Most retirement accounts are composed of tax-advantaged savings, such as pre-tax 401(k) or IRA funds, or Roth savings. As such, when the account owner dies, and a non-spouse inherits the funds, certain rules apply as to how the funds can be distributed. Often, someone who inherits the account must take out a specified, required minimum distribution each year. For pre-tax savings, that beneficiary must also pay tax on it. So correctly aligning your beneficiaries not only means the right people inherit your savings, but it also means that they receive the proper tax treatment.

Not naming any beneficiaries

Likely the biggest mistake you can make is not naming any beneficiaries at all. If this happens, your retirement account will flow through your estate, and it won’t be eligible for stretch distributions that occur over your beneficiary’s life expectancy. At a minimum, you want to have a beneficiary on the account other than your estate.

Not naming a contingent beneficiary

In many cases, the primary beneficiary on a retirement account is a spouse. But may folks stop there, not listing someone else in the event they’re pre-deceased by their primary beneficiary, or pass simultaneously. Keeping up-to-date contingent beneficiaries on your accounts spares your IRA or 401(k) from processing through your estate and losing its tax advantaged form.

Not updating beneficiaries

Another common error that crops up relates to beneficiary maintenance – ensuring that your beneficiaries match your wishes. Common instances include divorce, a new marriage, or the birth of a loved one. Reviewing your beneficiaries at these crucial life junctures is an important exercise.

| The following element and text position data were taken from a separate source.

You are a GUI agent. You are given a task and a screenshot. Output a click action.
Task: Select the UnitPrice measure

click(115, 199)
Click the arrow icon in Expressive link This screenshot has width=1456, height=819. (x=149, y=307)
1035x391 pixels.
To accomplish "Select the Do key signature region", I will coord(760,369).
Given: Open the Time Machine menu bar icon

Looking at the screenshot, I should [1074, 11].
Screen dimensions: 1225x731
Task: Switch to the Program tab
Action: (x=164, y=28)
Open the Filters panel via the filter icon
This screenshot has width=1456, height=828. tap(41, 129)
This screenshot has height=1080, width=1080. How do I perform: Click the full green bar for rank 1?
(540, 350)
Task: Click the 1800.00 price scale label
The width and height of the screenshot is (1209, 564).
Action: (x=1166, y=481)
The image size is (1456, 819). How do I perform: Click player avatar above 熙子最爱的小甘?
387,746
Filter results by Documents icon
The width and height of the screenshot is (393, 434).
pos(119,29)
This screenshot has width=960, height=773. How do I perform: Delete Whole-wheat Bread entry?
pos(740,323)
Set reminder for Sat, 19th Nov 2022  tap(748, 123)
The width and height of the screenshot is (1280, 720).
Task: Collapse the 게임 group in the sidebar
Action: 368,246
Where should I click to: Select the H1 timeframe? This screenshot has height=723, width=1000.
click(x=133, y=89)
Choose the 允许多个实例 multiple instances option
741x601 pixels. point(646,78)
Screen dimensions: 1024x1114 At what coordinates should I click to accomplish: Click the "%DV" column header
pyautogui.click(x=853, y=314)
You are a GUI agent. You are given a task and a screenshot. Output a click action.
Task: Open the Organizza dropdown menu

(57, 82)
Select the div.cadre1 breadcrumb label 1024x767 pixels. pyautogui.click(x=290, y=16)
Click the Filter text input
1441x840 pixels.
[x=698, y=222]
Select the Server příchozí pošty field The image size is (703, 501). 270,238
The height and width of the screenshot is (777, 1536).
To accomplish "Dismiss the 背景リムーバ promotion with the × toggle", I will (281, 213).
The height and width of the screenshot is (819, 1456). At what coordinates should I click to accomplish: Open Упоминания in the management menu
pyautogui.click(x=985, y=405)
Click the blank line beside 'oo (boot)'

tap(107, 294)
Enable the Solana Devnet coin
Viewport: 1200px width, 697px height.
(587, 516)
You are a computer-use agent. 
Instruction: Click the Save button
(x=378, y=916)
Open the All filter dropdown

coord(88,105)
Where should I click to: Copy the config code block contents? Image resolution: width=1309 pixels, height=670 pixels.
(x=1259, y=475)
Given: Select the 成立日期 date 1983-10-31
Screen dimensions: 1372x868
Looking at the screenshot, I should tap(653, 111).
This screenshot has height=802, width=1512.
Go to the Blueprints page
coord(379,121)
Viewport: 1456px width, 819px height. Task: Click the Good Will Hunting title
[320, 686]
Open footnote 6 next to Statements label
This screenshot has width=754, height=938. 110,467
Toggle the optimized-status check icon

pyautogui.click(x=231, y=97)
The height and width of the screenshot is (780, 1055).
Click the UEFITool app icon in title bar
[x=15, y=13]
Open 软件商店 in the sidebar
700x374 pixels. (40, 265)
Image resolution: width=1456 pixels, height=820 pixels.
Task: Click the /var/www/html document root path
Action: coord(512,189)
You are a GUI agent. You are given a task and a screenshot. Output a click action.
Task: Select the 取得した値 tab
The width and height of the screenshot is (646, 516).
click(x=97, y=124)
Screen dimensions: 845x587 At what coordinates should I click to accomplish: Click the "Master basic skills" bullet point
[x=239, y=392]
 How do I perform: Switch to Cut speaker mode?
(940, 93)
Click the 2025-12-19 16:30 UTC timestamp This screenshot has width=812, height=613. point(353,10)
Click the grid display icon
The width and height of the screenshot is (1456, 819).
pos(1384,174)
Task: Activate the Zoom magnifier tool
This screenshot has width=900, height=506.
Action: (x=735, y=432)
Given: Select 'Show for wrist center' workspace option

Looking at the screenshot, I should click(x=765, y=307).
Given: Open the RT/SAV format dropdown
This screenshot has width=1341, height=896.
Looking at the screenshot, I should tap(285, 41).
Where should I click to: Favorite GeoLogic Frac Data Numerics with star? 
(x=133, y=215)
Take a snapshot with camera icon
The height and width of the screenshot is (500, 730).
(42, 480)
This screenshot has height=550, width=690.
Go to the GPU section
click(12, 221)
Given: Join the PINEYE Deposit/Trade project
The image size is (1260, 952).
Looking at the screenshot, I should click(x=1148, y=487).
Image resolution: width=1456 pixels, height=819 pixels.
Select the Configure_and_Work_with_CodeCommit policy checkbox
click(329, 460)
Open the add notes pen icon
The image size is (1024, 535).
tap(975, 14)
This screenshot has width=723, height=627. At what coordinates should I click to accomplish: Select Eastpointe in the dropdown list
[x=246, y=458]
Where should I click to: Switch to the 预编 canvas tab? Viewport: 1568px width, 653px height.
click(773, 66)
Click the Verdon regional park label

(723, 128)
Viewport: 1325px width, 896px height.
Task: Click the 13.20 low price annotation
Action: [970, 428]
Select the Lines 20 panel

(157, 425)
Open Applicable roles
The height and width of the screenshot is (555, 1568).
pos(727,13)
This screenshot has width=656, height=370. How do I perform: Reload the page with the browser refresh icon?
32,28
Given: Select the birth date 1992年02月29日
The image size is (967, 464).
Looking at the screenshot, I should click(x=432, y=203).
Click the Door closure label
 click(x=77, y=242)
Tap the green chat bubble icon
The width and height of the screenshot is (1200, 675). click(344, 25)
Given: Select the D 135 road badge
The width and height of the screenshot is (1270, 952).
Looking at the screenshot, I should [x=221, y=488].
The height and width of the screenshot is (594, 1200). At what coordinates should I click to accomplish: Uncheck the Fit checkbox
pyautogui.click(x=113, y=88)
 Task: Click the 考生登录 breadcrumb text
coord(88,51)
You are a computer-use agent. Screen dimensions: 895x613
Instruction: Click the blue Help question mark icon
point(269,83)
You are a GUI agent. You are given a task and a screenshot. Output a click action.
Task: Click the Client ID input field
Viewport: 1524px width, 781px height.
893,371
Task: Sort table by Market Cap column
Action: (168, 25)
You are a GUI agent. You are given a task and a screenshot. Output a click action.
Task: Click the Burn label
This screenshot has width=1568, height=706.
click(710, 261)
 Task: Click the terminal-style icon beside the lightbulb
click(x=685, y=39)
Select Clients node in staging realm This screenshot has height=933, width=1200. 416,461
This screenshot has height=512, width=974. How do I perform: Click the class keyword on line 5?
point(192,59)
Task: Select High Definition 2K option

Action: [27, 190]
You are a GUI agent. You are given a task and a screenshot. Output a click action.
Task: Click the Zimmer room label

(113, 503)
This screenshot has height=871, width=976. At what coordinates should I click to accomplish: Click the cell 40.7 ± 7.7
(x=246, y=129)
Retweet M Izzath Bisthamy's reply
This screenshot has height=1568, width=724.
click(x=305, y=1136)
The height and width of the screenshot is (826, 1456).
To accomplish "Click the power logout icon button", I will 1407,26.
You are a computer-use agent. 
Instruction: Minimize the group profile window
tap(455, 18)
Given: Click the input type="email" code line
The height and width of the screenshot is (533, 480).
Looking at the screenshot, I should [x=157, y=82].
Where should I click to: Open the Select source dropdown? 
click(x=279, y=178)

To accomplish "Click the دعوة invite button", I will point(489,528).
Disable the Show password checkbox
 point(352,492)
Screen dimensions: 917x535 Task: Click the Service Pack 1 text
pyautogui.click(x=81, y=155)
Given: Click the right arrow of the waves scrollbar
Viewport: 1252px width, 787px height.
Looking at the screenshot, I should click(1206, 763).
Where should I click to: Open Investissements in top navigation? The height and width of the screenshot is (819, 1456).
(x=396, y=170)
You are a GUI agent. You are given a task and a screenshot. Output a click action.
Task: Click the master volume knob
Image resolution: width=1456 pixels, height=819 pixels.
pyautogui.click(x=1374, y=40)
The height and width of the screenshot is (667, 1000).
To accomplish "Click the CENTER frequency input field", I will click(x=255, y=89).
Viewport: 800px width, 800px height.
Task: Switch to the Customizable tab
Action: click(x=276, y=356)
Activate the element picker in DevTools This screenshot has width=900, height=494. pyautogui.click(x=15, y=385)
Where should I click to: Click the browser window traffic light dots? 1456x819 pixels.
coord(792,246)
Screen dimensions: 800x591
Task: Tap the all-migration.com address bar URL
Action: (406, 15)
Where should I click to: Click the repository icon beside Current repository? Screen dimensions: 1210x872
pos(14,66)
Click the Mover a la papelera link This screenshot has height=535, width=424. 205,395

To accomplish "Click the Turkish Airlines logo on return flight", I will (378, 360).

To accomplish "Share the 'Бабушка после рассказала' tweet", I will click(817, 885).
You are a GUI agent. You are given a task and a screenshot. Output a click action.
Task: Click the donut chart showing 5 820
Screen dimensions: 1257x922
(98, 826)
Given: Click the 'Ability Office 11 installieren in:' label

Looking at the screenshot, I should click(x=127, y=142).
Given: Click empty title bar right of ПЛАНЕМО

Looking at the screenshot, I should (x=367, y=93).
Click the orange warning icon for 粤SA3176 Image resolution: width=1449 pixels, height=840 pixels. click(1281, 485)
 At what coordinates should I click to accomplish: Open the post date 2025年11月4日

Naming someone to ‘take care’ of the funds for a minor child

Many parents with minor children don’t want them to inherit retirement funds out-right, and rather list the child’s aunt or uncle, or grandparents as the primary beneficiaries on accounts. This is a can be a major mistake with adverse tax consequences.

Parent’s of minor children should consider listing a trust as the contingent beneficiary.  That way they can control the assets and distribution requirements according to their wishes. It’s important to work with a qualified estate planning attorney and a financial advisor to establish the trust and ensure it cooperates with the required minimum distribution rules in the tax code.

Naming the ‘wrong’ beneficiaries

Finally, if you plan to leave a portion of your retirement savings to charity upon passing it’s important to make sure you’re leaving the charity the right type of accounts. For example, say you’ve amassed a sizeable IRA account, and even have a Roth you’ve funded over the years. One option to consider is leaving a portion of the IRA to charity, while earmarking the Roth funds for your other beneficiaries. With charities being tax-exempt, they don’t stand to benefit from tax-free Roth savings.

Any decision about beneficiaries should be made in consultation with your estate plan. Consider reviewing all your beneficiaries annually and whenever significant life changes occur.